For the second question, note that the Borel sets consist of sets of the form:

$$\bigcup _{j_1 = 1} ^{\infty}\bigcap _{j_2 = 1} ^{\infty}\bigcup _{j_3 = 1} ^{\infty}\bigcap _{j_4 = 1} ^{\infty}\dots\bigcup _{j_{2n-1} = 1} ^{\infty}\bigcap _{j_{2n} = 1} ^{\infty}Y_{j_1j_2j_3j_4\dots j_{2n-1}j_{2n}}$$

where each $Y_{j_1j_2j_3j_4\dots j_{2n-1}j_{2n}}$ is either open or the complement of an open set. This is just what it means for the Borel sets to be generated by the open sets. Now inverse images commute with unions, intersections, and complements, then the sense that the inverse image of an arbitrary union of sets is the union of the inverse images of the sets, the inverse image of an arbitrary intersection of sets is the intersection of the inverse images of the sets, and the inverse image of a compelement of a set is the complement of the inverse image of the set. So:

$$f^{-1}\left (\bigcup _{j_1 = 1} ^{\infty}\bigcap _{j_2 = 1} ^{\infty}\bigcup _{j_3 = 1} ^{\infty}\bigcap _{j_4 = 1} ^{\infty}\dots\bigcup _{j_{2n-1} = 1} ^{\infty}\bigcap _{j_{2n} = 1} ^{\infty}Y_{j_1j_2j_3j_4\dots j_{2n-1}j_{2n}}\right ) = \bigcup _{j_1 = 1} ^{\infty}\bigcap _{j_2 = 1} ^{\infty}\bigcup _{j_3 = 1} ^{\infty}\bigcap _{j_4 = 1} ^{\infty}\dots\bigcup _{j_{2n-1} = 1} ^{\infty}\bigcap _{j_{2n} = 1} ^{\infty}f^{-1}(Y_{j_1j_2j_3j_4\dots j_{2n-1}j_{2n}})$$

If f is continuous, then each $f^{-1}(Y_{j_1j_2j_3j_4\dots j_{2n-1}j_{2n}})$ is either open or closed, hence the right hand side of the above equation is a Borel set, so f is measurable.

10. Nov 16, 2006

### StatusX

The Borel sets are the sigma algebra is generated by the open sets, ie, the open sets form a basis for it. Can you show that if the preimage of every basis set of a sigma algebra is measurable, then the preimage of every measurable set is measurable?

EDIT: sorry, I didn't read AKG's post. There's got to be a way that's easier on notation though.

Last edited: Nov 16, 2006
11. Nov 16, 2011

### math4tots

I see this is an old thread, but I don't think it was well resolved,

I am not entirely sure that this is true.

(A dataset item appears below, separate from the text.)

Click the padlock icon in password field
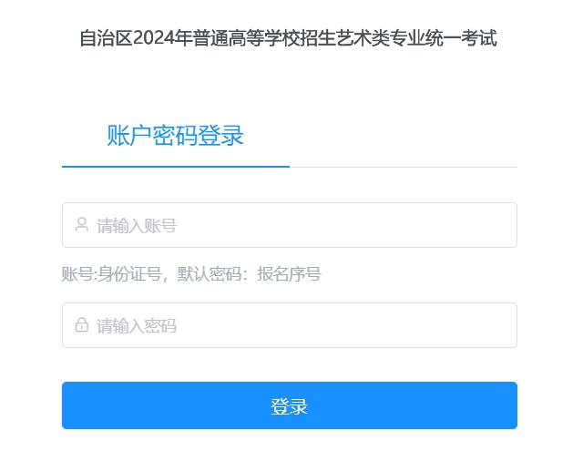The image size is (573, 451). coord(81,325)
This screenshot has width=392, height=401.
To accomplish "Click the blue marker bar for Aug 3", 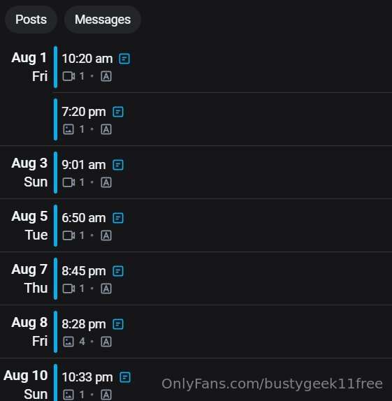I will pos(55,173).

According to Real Analysis by Royden 2nd edition, pg. 50-51,

Quote frankly, I'm not sure how you might go about constructing Borel sets that isn't of that form, but it does raise concern right? It looks like the form that AKG put the Borel sets is equivalent to Gδσ..., so then according to Royden there is a Borel set that doesn't fit AKG's form?

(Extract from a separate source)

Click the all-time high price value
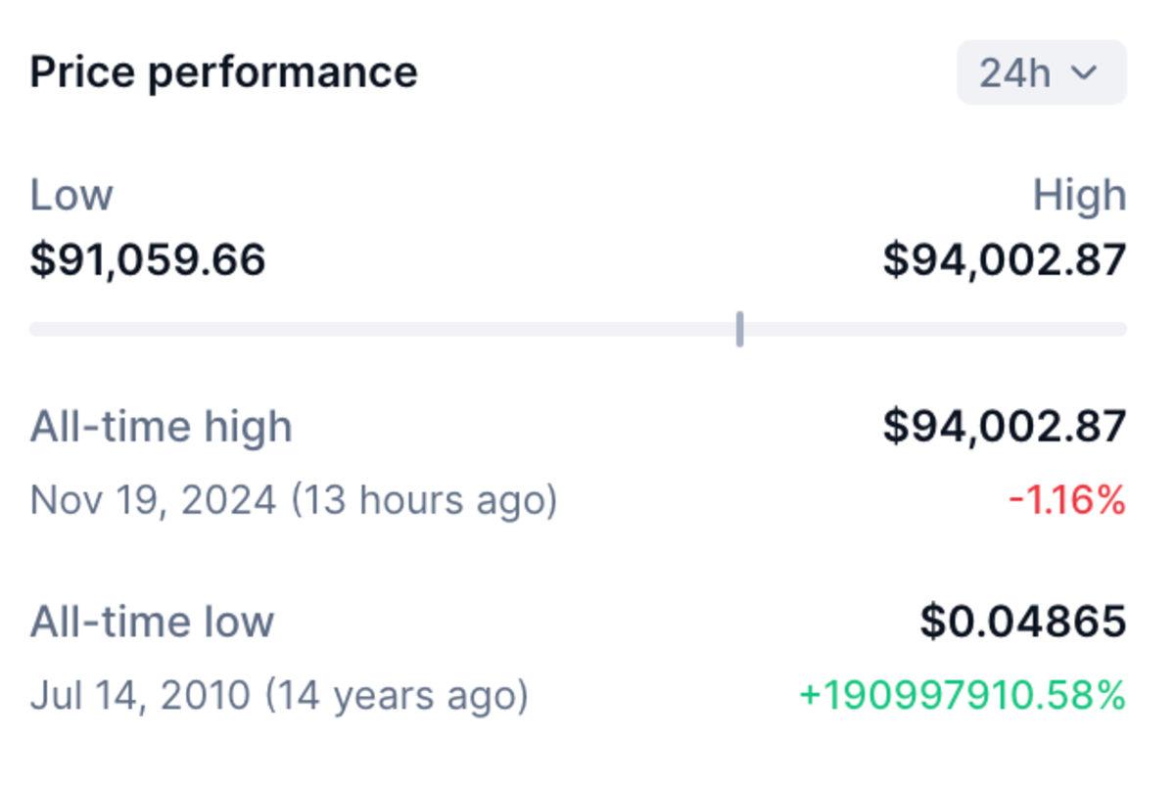 (1004, 427)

So this question hasn't exactly been resolved?

12. Nov 16, 2011

### micromass

Staff Emeritus
You are entirely correct, there are Borek sets which are NOT of the form that AKG describes. In general we need more than countably many steps to obtain all Borel sets.

The question (2) can be resolved as follows: let

$$\mathcal{A}=\{A\in \mathcal{B}^m~\vert~f^{-1}(A)\in \mathcal{B}^n\}$$

Our objective is to show that $\mathcal{A}=\mathcal{B}^m$. This is quite easy. We just need to show that $\mathcal{A}$

1) is a sigma-algebra (this is very easy)
2) contains the open sets (this follows from continuity

But $\mathcal{B}^m$ is the smallest sigma-algebra with that property. So this implies $\mathcal{A}=\mathcal{B}^m$.